Thomas Joseph Gola (January 13, 1933 – January 26, 2014) was an American basketball player and politician. He is widely considered one of the greatest NCAA basketball players of all-time. Gola was inducted into the Naismith Memorial Basketball Hall of Fame in 1976 and National Polish-American Sports Hall of Fame in 1977.

Early life
Gola was the third of seven children born to Ike and Helen Gola. Gola's father was a Philadelphia policeman of Polish descent who had changed the family's surname from "Galinsky". Gola was praised as a great all-around player as a high school student at La Salle College High School, where he led the Explorers to a Philadelphia Catholic League Championship. He entered La Salle a year after another Philadelphia basketball Hall of Famer, Paul Arizin, graduated from Villanova.

College career (1951–1955)
Gola was one of the most talented collegiate athletes in Philadelphia sports history. He came to national attention while playing for his hometown La Salle University Explorers men's basketball team.

Gola starred as a college freshman and led La Salle to the 1952 NIT championship.  Gola paced the Explorers to the NCAA basketball championship in 1954 and was named Tournament MVP. That same season he was selected as National Player of the Year. As a senior, Gola helped La Salle finish as the runner-up in the 1955 NCAA Tournament. At 6'6" (198 cm), Gola was clearly a forward who could shoot/score, rebound and defend, but he also had the ballhandling (dribbling, passing) skills of a guard, and with his shooting range and All-Pro defensive skills, could play just as well in the backcourt.

He averaged 20.9 points and 19.0 rebounds during 115 games and remains the NCAA All time rebounding leader with 2,201 career rebounds.

He was inducted into the La Salle Hall of Athletes in 1961 and the Big 5 Hall of Fame in 1986. In 1977, Tom Gola was inducted into the National Polish American Sports Hall of Fame. Gola was listed on "ESPN's Countdown to the Greatest" College basketball players as #17.

NBA career (1955–1966)

■ Requirements:
[1] Return the entries word for word, starting with the line that contains "Task: Click the database icon for マスタ" and going on through the last of the entries, with both of those lines included. Omit the pictures from your answer.
[2] Resume the biography of Tom Gola from the point where it stops.

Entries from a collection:
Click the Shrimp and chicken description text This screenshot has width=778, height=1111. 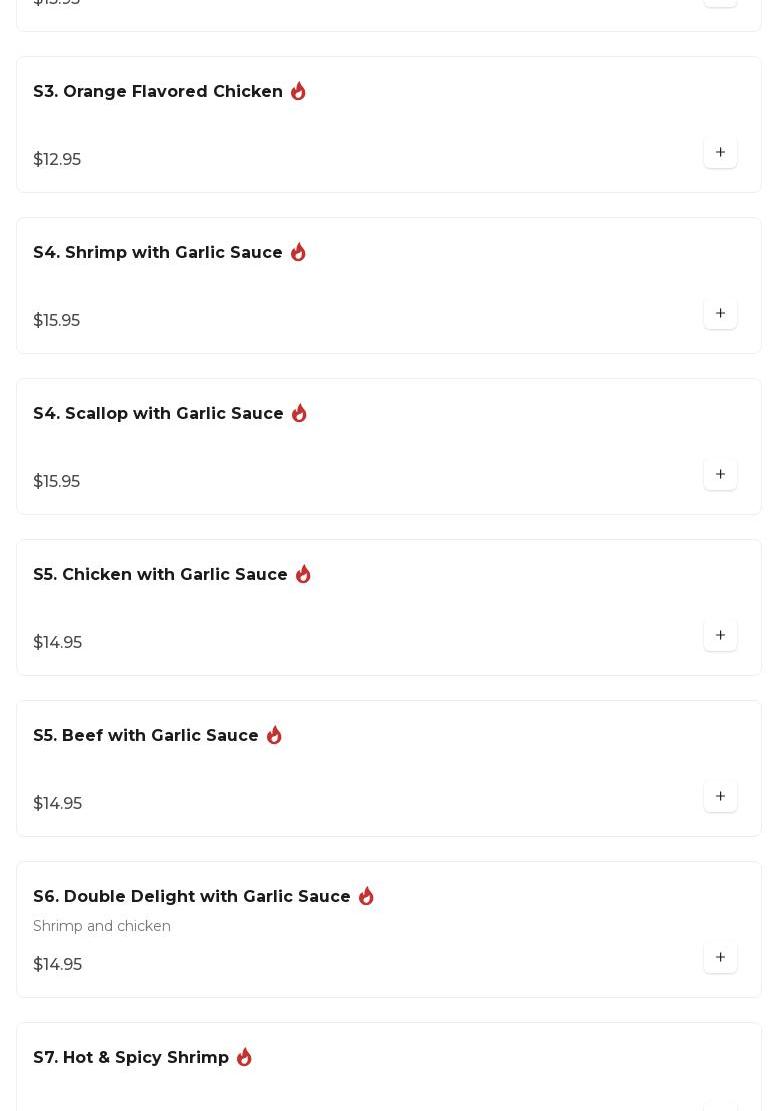pyautogui.click(x=102, y=926)
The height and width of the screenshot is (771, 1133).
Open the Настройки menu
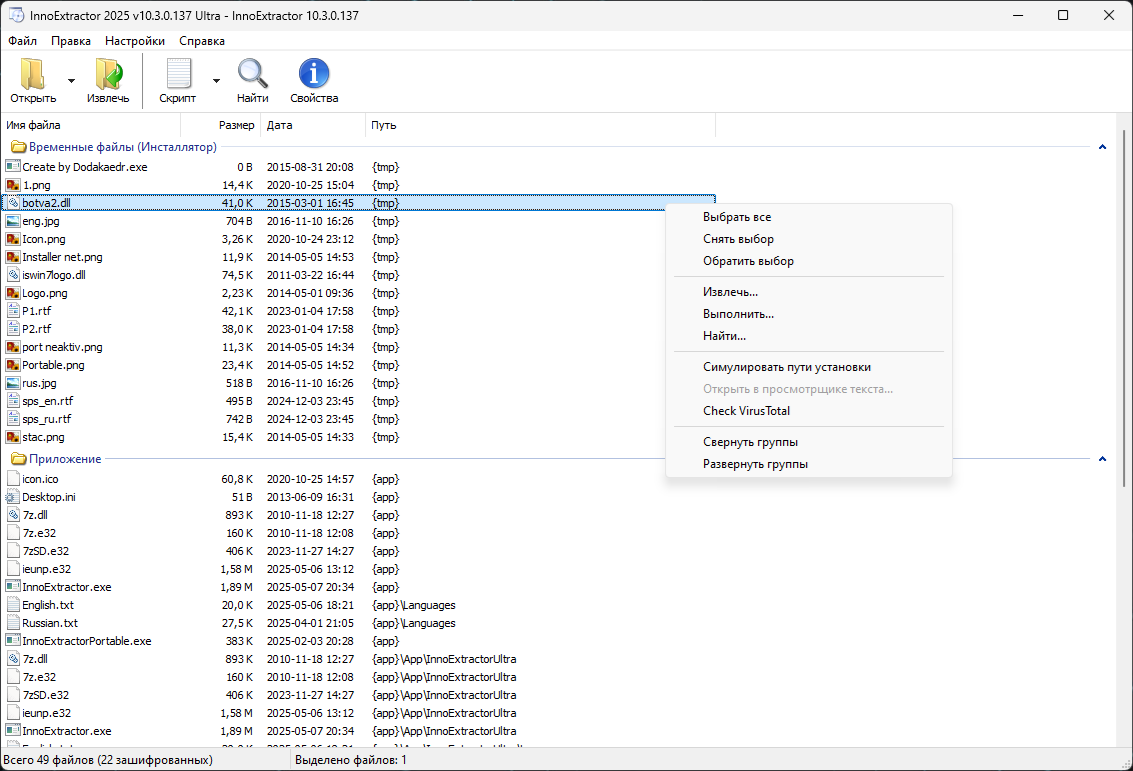click(x=134, y=41)
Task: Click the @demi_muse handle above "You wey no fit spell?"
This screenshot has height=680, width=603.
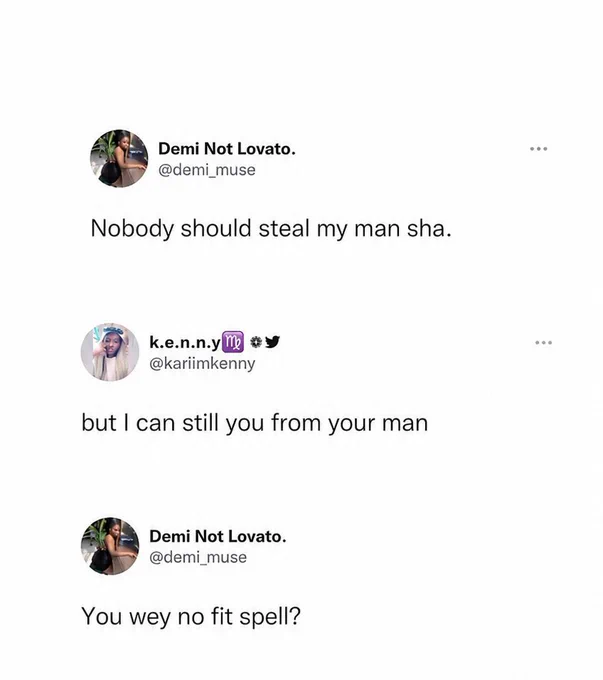Action: (x=198, y=557)
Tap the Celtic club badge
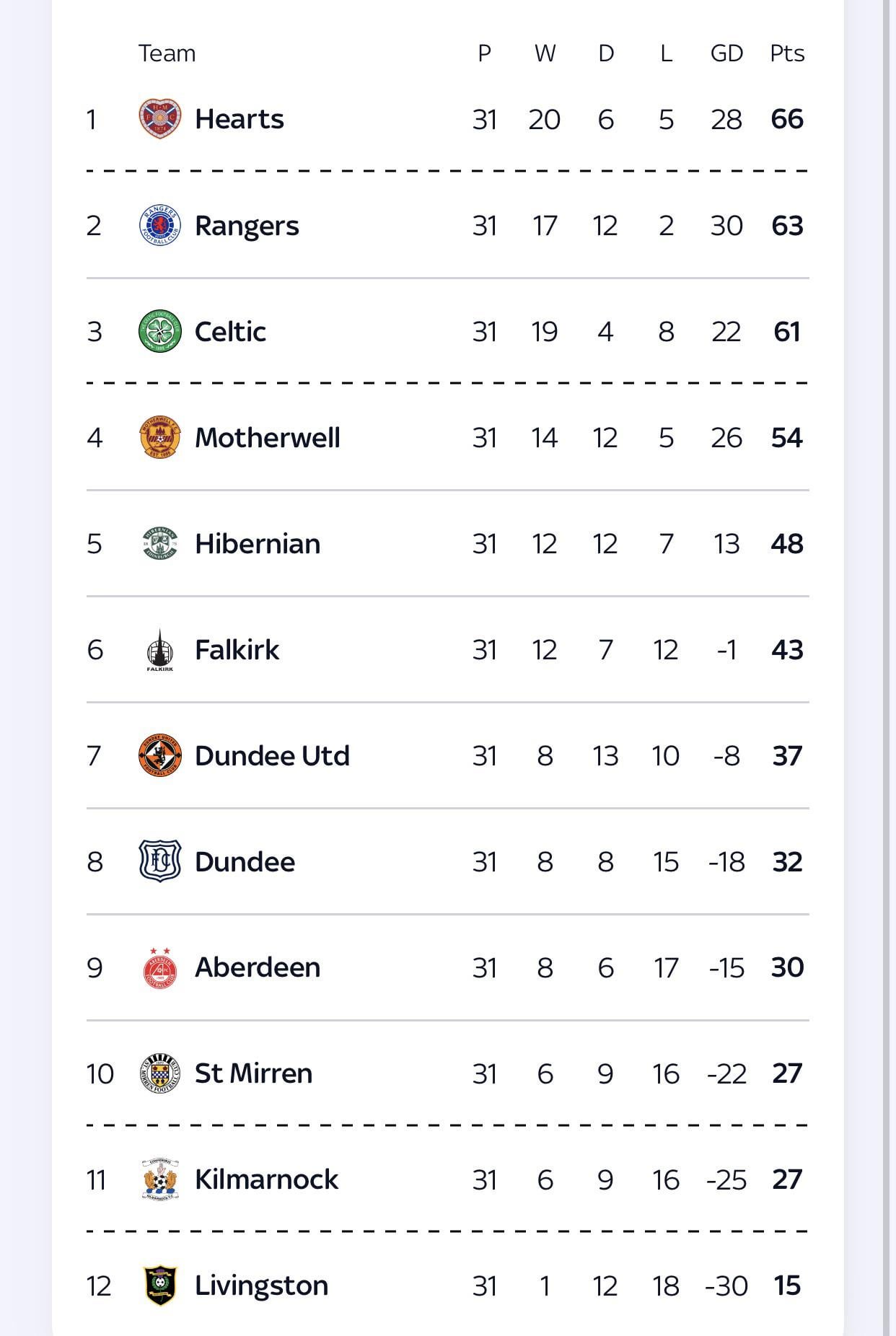 (159, 332)
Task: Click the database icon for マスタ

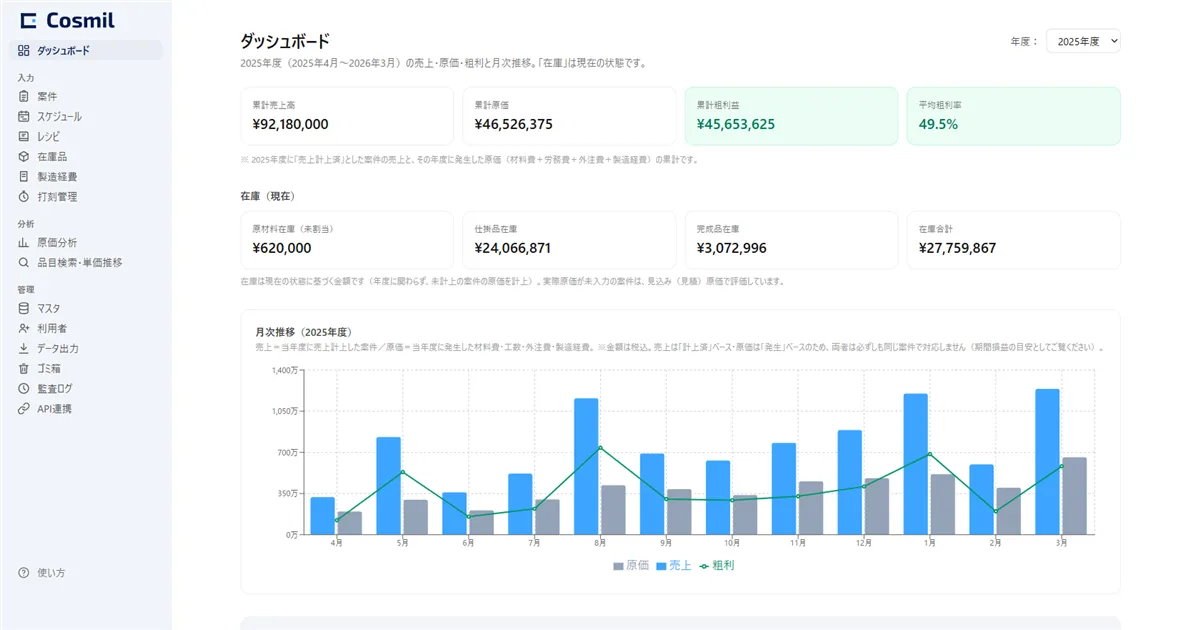Action: 24,308
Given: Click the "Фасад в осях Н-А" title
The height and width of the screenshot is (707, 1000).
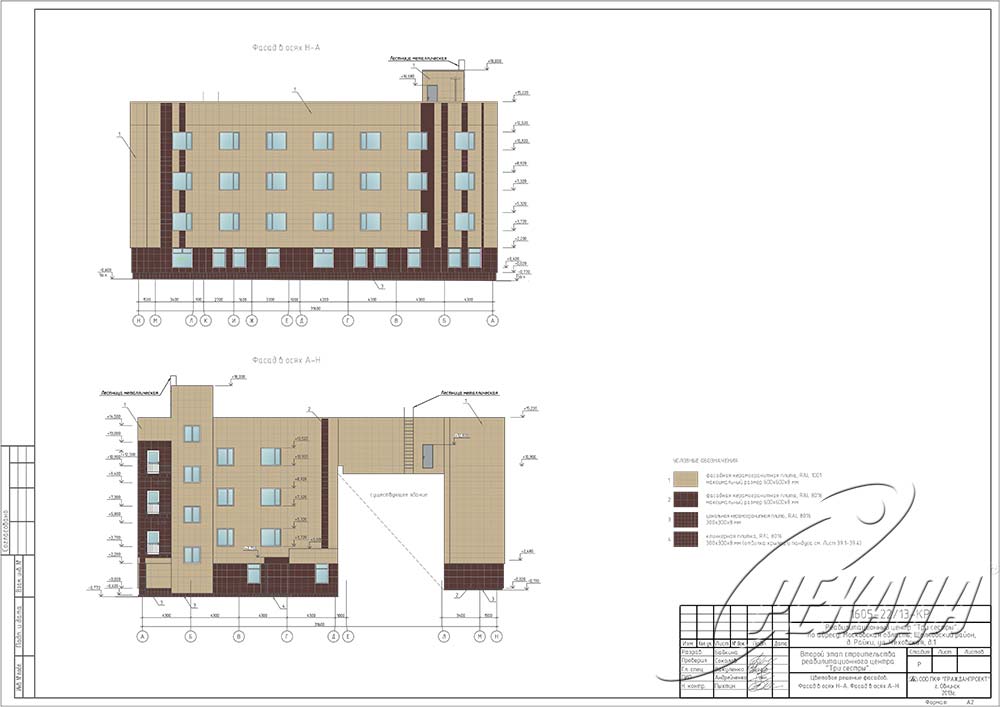Looking at the screenshot, I should (292, 47).
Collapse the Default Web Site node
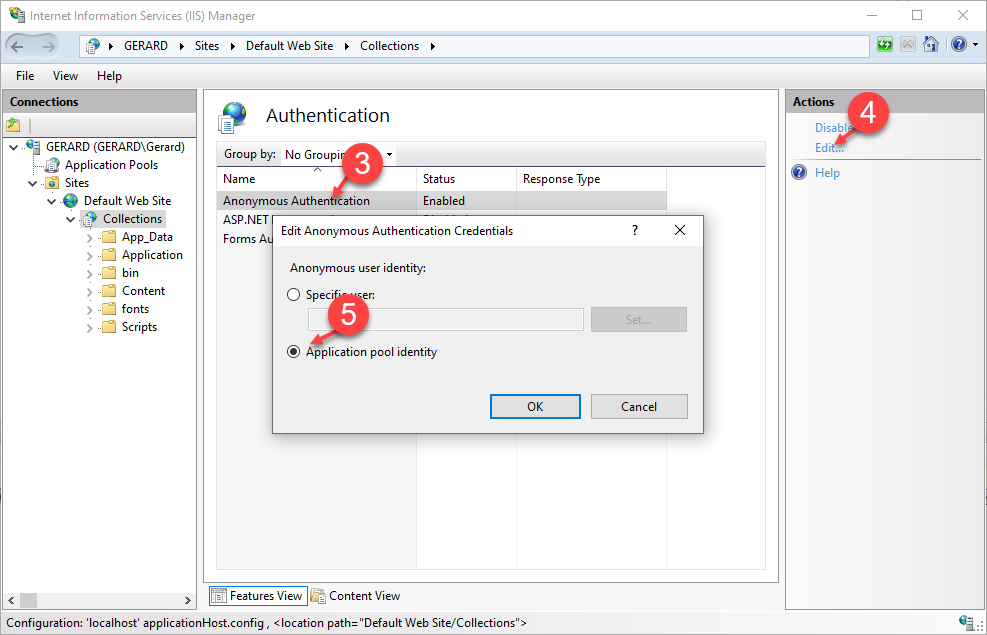The height and width of the screenshot is (635, 987). coord(52,201)
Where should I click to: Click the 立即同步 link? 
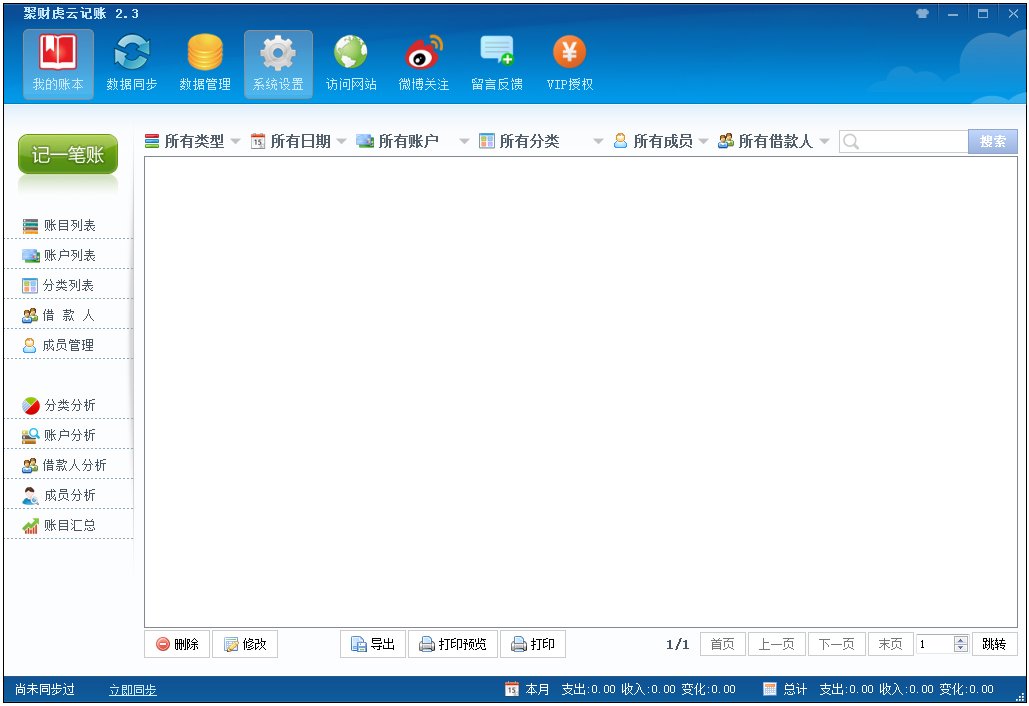point(132,690)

■ Responses:
[1]
Task: Click the database icon for マスタ

Action: 24,308
Given: Click the "Фасад в осях Н-А" title
The height and width of the screenshot is (707, 1000).
Looking at the screenshot, I should (292, 47).
Collapse the Default Web Site node
The height and width of the screenshot is (635, 987). coord(52,201)
Where should I click to: Click the 立即同步 link? 
point(132,690)

[2]
After a phenomenal college career, Gola turned pro with the Philadelphia Warriors as a territorial draft pick. He teamed with All-Pros Paul Arizin and Neil Johnston to lead the Warriors to an NBA championship in 1956. He gained praise for concentrating on defense, passing and rebounding and allowing the other two to be the chief scorers during these years.

In 1959, Johnston temporarily retired due to a knee injury and the Warriors added seven-foot superstar Wilt Chamberlain. Again sacrificing himself for his team, Gola helped the Warriors consistently reach the NBA Playoffs, but they could not beat the star-studded Boston Celtics in the NBA Eastern Division during his seasons in the early 1960s even with Chamberlain.  During the 1959–60 season, Gola became the first Warrior to have three straight games with a triple-double (the only other being Draymond Green, 2016). On January 10, 1960, Gola recorded 18 points, 19 rebounds and 11 assists in a 116–103 win over the New York Knicks.

Gola played with the New York Knicks from 1962 to 1966. He was enshrined in the Naismith Memorial Basketball Hall of Fame on April 26, 1976.

Coaching career (1968–1970)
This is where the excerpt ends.